Some years ago (15 to be exact), when I was writing a regular column for the Telegraph-Journal (Saint John’s local paper), I reflected on the cynicism that I felt was taking hold in the U.S. surrounding elections. Time, of course, has only made the matter worse for our neighbour. Here is an excerpt:
There have been columns and analyses and polls and forums and I don’t know what, almost beyond numbering, all trying to get to the heart of what Gore and Bush, respectively, stand for. Little wonder: in the potentially ruinous maelstrom of competing lobby groups, special interests and political correctness neither the Vice-President nor the Governor can really dare to have a great deal to say about much of anything lest they offend anyone.
The part that I find most amazing in all of this is that the commentators and other pundits seem to think that this is not only inevitable but is, in fact, simply the “way it is.” Especially when referring to the recently concluded series of presidential debates, analysts nod sagely and remark on how well or poorly candidates have avoided, on this latest occasion, the “one mistake,” the wrong word or glance or position on an issue that might alienate the voting public.
Has it really come to this? Can the one mistake be so thoroughly devastating to a candidate’s chances? More importantly, what does this brand of analysis say about American’s expectations of their politicians? Commentators seem more interested in whether or not the particular candidate’s mask has been kept in place than they are in any substantial contribution to public debate made (or not made) in the course of the evening. Americans see validated repeatedly the notion that character is constructed. The challenge is to try and see the man behind the mask in order to determine if he even remotely resembles the persona that has been created for him.
I chose to revisit this old column of mine in order to illustrate, hopefully, in another way, our slide toward extremism. Contrary to what some might think, I am not here trying to support any particular party or view. As a Canadian, I am concerned that we are, to my mind, drifting closer and closer to the American reality where opposing political views can barely exist in the same room. While we may not be there quite yet, my recent experience suggests we are not that far away.
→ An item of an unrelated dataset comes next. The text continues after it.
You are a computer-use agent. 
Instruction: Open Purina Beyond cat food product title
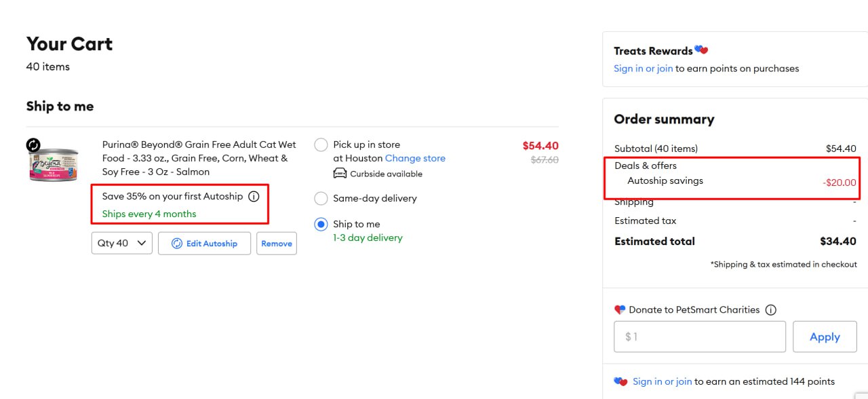click(x=199, y=158)
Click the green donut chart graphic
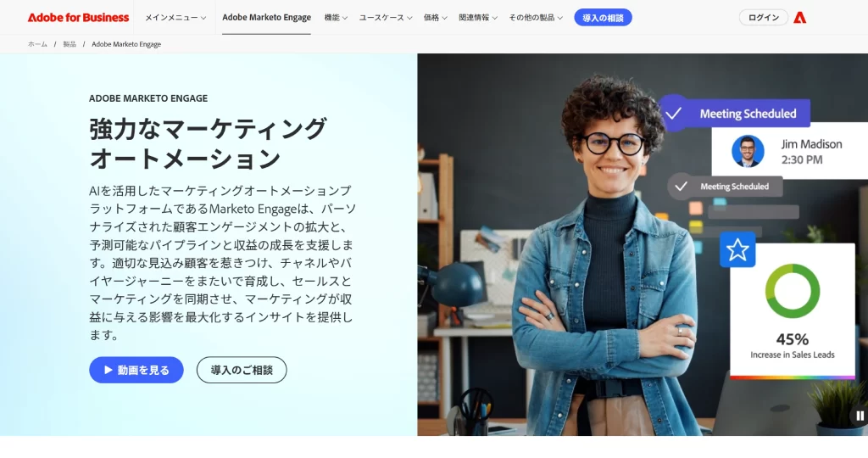 click(x=793, y=291)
To put it another way, I encourage one and all to vote for the candidate or party you find most appealing. But, as you do so, please realize that you are voting for a construct. As the incumbent, Stephen Harper garners the most attention for the things he says that confirm either his flaws or his strengths (depending on your view of the man and his party). As the challengers, both Mulcair and Trudeau have far less baggage to account for but they are as much constructed by handlers as Harper.
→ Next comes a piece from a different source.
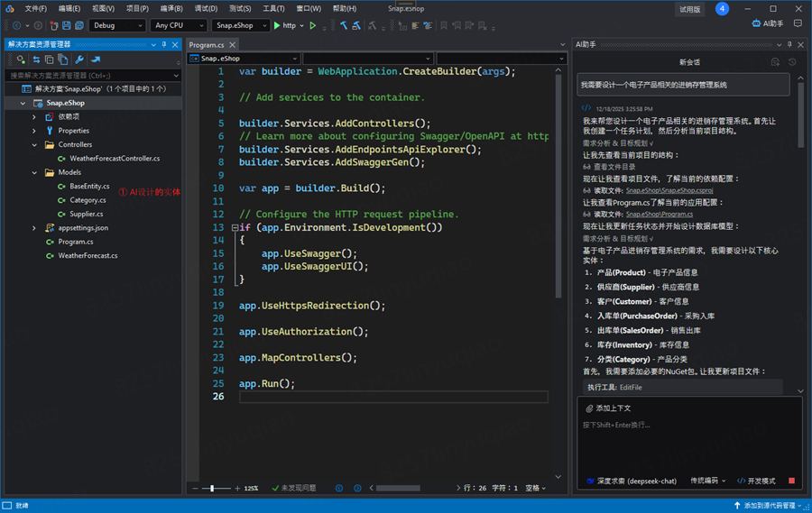Pin the AI助手 panel with pushpin
This screenshot has width=812, height=513.
(789, 44)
As things stand now, the outcome on Oct. 19 seems most likely to be a three-way tie. Should that be the case, what will that teach us about those who would lead our country? Will anyone be willing to compromise? Is minority government possible when parties spend their time demonizing and vilifying opponents? Another reflection from 15 years ago: “Elections allow politicians the opportunity to convince us that beneath their desire to maintain power there is a legitimate dedication to public service.” Because of my personal experience, I know that those who pursue political office commonly do so with the intention of doing good. A minority situation just might offer the voters of Canada a chance to be reminded of that. It might even remind the politicians themselves.